The Air Taxi Arms Race: Who Wins When the Sky Becomes a Road?
500
2026
$791B
The question the eVTOL industry spent four years answering — ‘can these aircraft actually fly safely?’ — has finally been put to rest. Joby Aviation has already delivered its first aircraft to the U.S. Air Force. The question for 2026 is brutally commercial: can anyone manufacture at scale before the capital runs out?
Joby’s acquisition of a 700,000-square-foot facility in Dayton, Ohio — targeting 500 aircraft per year — signals the transition from prototype to production line. Archer Aviation is following a similar path. But the graveyard of aerospace programmes is full of companies that flew beautifully and manufactured catastrophically. The certification and production challenge for eVTOLs is unlike anything the industry has navigated before.

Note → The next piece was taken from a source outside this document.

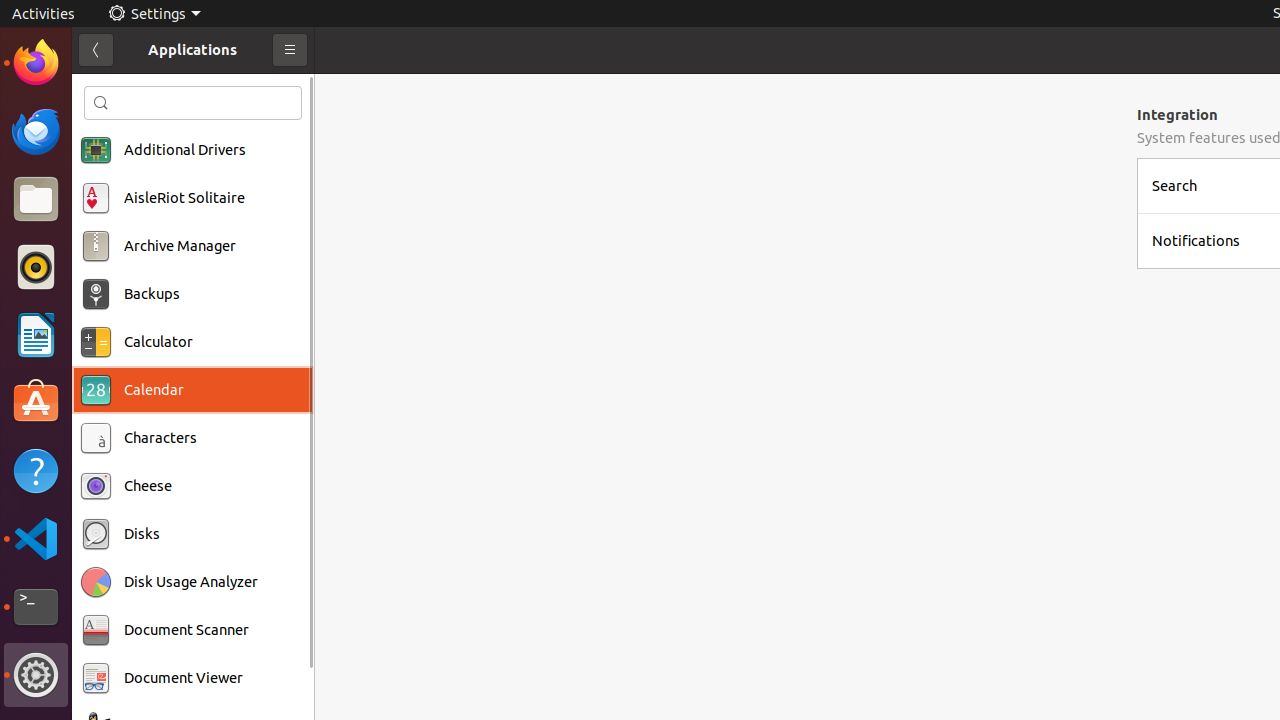 Image resolution: width=1280 pixels, height=720 pixels. Describe the element at coordinates (179, 245) in the screenshot. I see `'Archive Manager'` at that location.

“For investors, 2026 is the year eVTOL companies must prove they can scale to production lines — not just prototypes.”
The infrastructure race is equally fierce. Vertiports — the skyport terminals that will define the passenger experience of urban air mobility — are being designed not as utilitarian landing pads but as brand statements. The integration with ground transport, app-based booking, and biometric boarding means the first movers are effectively building an entirely new modal category from scratch.
For airports, the opportunity is profound and the threat is real. A city with a mature eVTOL network changes the catchment geometry of every major hub. Airlines that dismiss this as a ‘last mile’ novelty are making the same mistake taxi companies made in 2009.